I giovani come veicolo di diffusione per la sostenibilità e per la cultura digitale: intervista a Salvatore Marras

Se i livelli più alti devono guidare l'attenzione verso la sostenibilità all'interno di un'azienda, i giovani hanno un ruolo altrettanto importante nella società: diffondere la consapevolezza dell'importanza della sostenibilità e del digitale, per sfruttare il potenziale delle tecnologie nel raggiungimento di un futuro migliore

Salvatore Marras, Responsabile Area Innovazione Digitale del Formez

Riprende questa settimana, dopo la pausa di Ferragosto, la nostra rubrica Sustainability Talk, dedicata ad approfondire il punto di vista dei C-Level di grandi aziende ed organizzazioni pubbliche e private sul rapporto tra sostenibilità e digitale.

L’ospite di questa settimana è Salvatore Marras, responsabile dell’area innovazione digitale del Formez, l’in-house della Presidenza del Consiglio dei Ministri focalizzata sull’attuazione delle politiche di riforma e sulla definizione delle strategie di promozione dell’innovazione e modernizzazione della PA. Pochi, nella Pubblica Amministrazione italiana, sono quelli che negli anni non hanno avuto a che fare con Salvatore Marras o non hanno partecipato – in qualche modo – a suoi progetti o iniziative, tanto sviluppati all’interno del Formez che promossi nell’ambito della sua attività di attivista sui temi dell’innovazione e dell’openness.

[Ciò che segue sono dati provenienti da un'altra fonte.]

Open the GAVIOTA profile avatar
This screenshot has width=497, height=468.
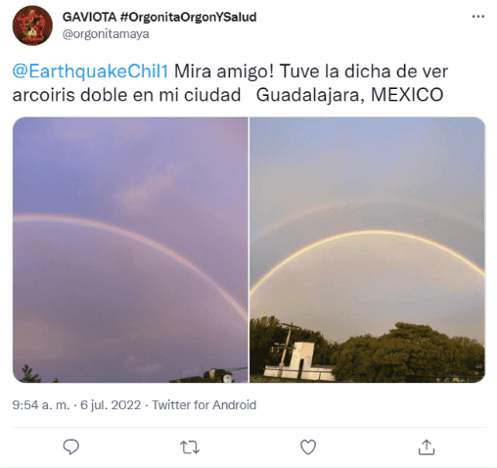coord(32,25)
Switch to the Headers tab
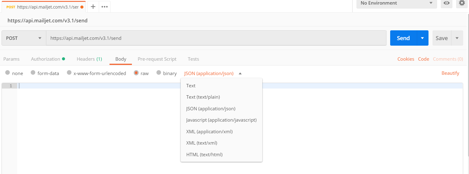 (x=89, y=59)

La sostenibilità? Deve partire dai vertici

Finché ci saranno imprese preoccupate solo di produrre a basso costo è evidente che, almeno in termini di effettiva produzione sostenibile, la consapevolezza di una reale sostenibilità in Italia è ancora lontana

Finché ci saranno imprese preoccupate solo di produrre a basso costo è evidente che, almeno in termini di effettiva produzione sostenibile, la consapevolezza di una reale sostenibilità in Italia è ancora lontana”. Di questo è fermamente convinto Salvatore Marras. Una scarsa consapevolezza da parte delle aziende che si riflette poi a livello del management, dove è prevalente “una consapevolezza informativa, a proposito di un tema del quale si sente spesso parlare, ma per il quale manca la coscienza delle implicazioni pratiche che determina sul proprio lavoro quotidiano. Se infatti chi governa le strutture, dalle imprese private alla pubblica amministrazione, non considera adeguatamente l’importanza del tema delle sostenibilità, tende a non considerarlo neanche tra gli elementi di valutazione e di carriera dei propri manager. E questa, a mio parere, è una delle principali criticità”.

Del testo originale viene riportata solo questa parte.